[Pixel coordinate grounding data]
--------------------------------
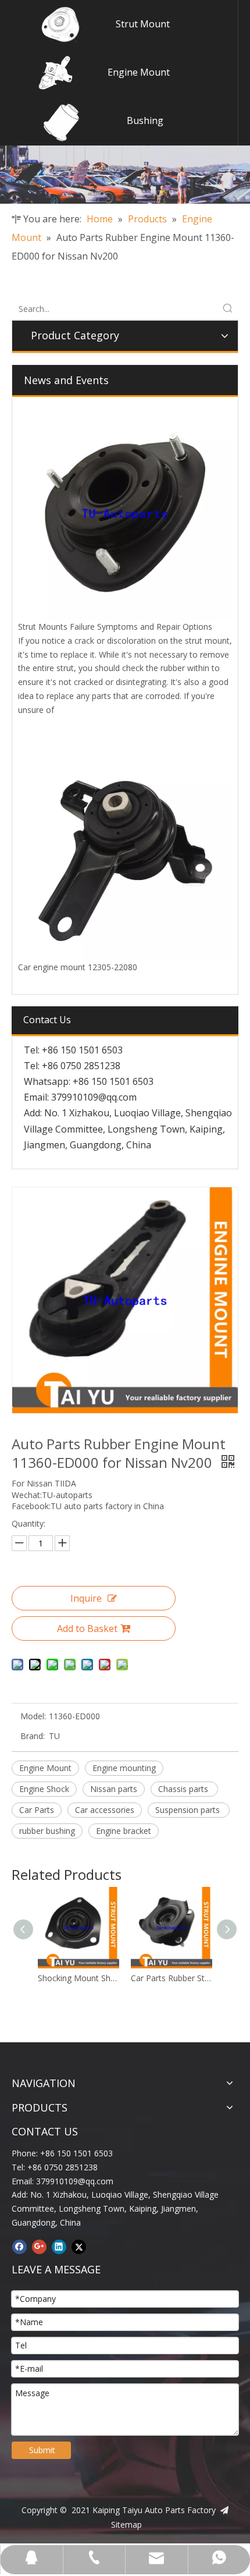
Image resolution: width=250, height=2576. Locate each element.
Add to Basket (87, 1628)
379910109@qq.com (94, 1097)
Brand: (32, 1735)
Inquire (86, 1598)
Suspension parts (188, 1809)
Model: (33, 1716)
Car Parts (36, 1809)
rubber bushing (47, 1830)
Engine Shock (44, 1788)
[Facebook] (19, 2247)
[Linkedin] (59, 2247)
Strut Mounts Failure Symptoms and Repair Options (115, 626)
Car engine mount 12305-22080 (77, 967)
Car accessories (104, 1809)
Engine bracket (123, 1830)
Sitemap (126, 2524)
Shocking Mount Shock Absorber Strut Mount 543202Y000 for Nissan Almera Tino (40, 1978)
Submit (42, 2450)
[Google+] (39, 2247)
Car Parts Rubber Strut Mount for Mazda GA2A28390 (133, 1978)
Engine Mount (139, 72)
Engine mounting (124, 1767)
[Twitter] (79, 2247)
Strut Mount (143, 23)
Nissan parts (113, 1788)
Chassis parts (184, 1788)
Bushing (145, 120)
--------------------------------
--- Problem to solve ---
Output every record above verbatim, excluding images.

--- Answer to this task ---
Image resolution: width=250, height=2576. Locate each element.
Add to Basket (87, 1628)
379910109@qq.com (94, 1097)
Brand: (32, 1735)
Inquire (86, 1598)
Suspension parts (188, 1809)
Model: (33, 1716)
Car Parts (36, 1809)
rubber bushing (47, 1830)
Engine Shock (44, 1788)
[Facebook] (19, 2247)
[Linkedin] (59, 2247)
Strut Mounts Failure Symptoms and Repair Options (115, 626)
Car engine mount 12305-22080 (77, 967)
Car accessories (104, 1809)
Engine bracket (123, 1830)
Sitemap (126, 2524)
Shocking Mount Shock Absorber Strut Mount 543202Y000 for Nissan Almera Tino (40, 1978)
Submit (42, 2450)
[Google+] (39, 2247)
Car Parts Rubber Strut Mount for Mazda GA2A28390 (133, 1978)
Engine Mount (139, 72)
Engine mounting (124, 1767)
[Twitter] (79, 2247)
Strut Mount (143, 23)
Nissan parts (113, 1788)
Chassis parts (184, 1788)
Bushing (145, 120)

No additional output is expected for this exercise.